We just returned from our visit to Berlin, Dresden, Prague and Budapest. I sketched throughout our trip, but we were almost always on the move and most of my sketchbook pages were done while walking. Each day I also selected one image to paint in the 2 X 2" grid I made before we left. Here is the completed grid.

It was very important for me to visit these cities and to learn more of their history during WWII and the Soviet occupation that followed. We spent one full day in Prague visiting Lidice and Terezin, and this was one of the most memorable days of our trip. The Nazis totally destroyed the town of Lidice (shooting the men, gassing the children, and transporting the women to the camps) to revenge the assasination of Nazi Reinhard Heydrich. Here is a photo I took of the current site of the non-Jewish farming and mining Czech town.
We toured the museum, and saw the memorials in Lidice. The statue, created by Maria Uchytilova (1969-89) memorialized the 82 children that were murdered. It is extraordinary!

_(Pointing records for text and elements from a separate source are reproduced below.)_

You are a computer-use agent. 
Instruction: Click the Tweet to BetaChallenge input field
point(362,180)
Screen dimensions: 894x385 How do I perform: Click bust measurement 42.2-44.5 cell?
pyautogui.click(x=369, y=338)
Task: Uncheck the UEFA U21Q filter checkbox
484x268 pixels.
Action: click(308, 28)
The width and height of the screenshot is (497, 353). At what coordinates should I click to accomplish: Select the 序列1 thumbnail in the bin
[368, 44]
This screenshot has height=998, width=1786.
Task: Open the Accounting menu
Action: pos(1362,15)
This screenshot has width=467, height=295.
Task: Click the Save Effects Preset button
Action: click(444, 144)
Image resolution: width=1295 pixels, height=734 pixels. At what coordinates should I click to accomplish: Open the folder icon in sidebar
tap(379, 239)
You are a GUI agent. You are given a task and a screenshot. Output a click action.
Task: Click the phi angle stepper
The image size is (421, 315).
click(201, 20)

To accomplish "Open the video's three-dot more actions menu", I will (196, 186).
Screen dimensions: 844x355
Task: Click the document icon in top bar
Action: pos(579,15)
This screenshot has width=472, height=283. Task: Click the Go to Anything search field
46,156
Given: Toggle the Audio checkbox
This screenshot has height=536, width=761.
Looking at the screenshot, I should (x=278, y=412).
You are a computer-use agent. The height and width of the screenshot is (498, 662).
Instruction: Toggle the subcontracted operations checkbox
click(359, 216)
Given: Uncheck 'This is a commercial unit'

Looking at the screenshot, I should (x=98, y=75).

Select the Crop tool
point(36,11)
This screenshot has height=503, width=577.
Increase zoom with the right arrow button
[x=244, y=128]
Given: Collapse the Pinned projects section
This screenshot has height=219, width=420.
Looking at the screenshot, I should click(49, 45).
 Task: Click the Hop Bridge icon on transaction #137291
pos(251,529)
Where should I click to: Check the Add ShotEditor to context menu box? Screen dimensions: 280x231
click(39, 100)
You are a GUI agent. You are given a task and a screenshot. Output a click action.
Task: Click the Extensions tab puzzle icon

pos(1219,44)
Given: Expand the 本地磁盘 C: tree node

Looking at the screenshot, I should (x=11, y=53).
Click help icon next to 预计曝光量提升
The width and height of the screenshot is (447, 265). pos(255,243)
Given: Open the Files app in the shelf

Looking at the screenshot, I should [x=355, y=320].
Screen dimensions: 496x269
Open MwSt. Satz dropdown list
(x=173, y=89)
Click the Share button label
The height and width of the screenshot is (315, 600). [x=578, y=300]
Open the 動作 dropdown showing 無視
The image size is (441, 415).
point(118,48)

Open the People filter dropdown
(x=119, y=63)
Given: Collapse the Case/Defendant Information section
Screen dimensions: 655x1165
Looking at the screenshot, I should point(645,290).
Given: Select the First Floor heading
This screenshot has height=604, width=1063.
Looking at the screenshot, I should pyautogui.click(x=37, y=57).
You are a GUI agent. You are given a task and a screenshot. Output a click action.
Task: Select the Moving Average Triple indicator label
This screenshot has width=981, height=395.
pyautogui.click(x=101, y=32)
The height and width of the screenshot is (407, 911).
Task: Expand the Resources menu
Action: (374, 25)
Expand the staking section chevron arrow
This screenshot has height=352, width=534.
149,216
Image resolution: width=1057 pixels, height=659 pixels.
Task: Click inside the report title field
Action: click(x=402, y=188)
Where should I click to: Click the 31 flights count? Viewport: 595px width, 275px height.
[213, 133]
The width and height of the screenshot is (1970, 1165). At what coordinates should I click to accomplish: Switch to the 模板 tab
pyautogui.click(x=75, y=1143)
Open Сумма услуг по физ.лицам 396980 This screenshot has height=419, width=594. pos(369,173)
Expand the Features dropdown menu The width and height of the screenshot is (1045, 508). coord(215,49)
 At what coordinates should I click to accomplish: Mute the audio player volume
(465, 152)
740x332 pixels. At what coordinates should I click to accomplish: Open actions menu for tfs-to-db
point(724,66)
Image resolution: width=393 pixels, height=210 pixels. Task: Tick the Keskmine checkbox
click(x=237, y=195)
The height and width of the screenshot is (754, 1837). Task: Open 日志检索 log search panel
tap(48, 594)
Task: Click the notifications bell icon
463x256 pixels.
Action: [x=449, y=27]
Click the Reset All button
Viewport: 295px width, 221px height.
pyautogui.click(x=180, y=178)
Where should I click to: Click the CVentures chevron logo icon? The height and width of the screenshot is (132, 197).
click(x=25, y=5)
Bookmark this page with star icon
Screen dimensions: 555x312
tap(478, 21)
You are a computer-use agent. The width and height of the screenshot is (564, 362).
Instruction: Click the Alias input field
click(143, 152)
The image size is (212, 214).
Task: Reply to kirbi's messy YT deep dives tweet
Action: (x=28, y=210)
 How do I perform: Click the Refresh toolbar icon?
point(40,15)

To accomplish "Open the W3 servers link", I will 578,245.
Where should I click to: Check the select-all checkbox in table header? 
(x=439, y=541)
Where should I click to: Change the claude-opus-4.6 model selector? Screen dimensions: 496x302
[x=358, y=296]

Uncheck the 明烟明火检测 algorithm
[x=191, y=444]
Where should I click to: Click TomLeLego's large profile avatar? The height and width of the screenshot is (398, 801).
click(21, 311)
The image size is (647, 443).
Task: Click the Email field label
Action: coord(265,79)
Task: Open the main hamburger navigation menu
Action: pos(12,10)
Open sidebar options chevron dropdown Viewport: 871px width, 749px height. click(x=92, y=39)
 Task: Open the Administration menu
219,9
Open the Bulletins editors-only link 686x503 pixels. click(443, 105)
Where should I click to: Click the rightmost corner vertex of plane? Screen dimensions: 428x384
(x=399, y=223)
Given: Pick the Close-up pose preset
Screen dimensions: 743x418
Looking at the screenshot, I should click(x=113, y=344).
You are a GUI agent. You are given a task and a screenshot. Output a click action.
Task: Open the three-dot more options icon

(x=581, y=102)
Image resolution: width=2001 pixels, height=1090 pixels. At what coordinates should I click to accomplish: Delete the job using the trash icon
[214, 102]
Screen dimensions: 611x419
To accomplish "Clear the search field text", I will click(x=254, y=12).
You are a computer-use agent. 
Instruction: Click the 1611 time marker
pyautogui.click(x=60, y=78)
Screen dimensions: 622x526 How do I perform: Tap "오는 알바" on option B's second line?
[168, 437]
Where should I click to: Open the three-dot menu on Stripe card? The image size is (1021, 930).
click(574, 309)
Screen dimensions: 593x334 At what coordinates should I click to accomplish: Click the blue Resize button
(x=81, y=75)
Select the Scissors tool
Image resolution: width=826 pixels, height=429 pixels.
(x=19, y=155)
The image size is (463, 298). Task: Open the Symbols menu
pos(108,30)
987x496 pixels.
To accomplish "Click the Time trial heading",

I sketched several children and then added candles that were painted on the wall in a hidden Terezin synagogue room (created by imprisoned Danish Jewish craftsmen) and one of the very large Terazin memorials (that is in a cemetary field where prisoners who died of typhus etc were buried). Terazin was the "model" Nazi camp - the one that the Red Cross visited to "falsely" assess the conditions in Nazi camps. However, it was a transfer station on the way to Auschwitz - and the majority of prisoners from Terazin were transported and murdered there.

There were many artists held prisoner in Terezin (also called Theresienstadt) and the art museum contains secret drawings and paintings that were done, before they were murdered in Auschwitz. There is a large book containing all of these,that was published in 2002, entitled Art Against Death. It was too big and heavy to carry home, but I loved it so much that I will search for it in the US.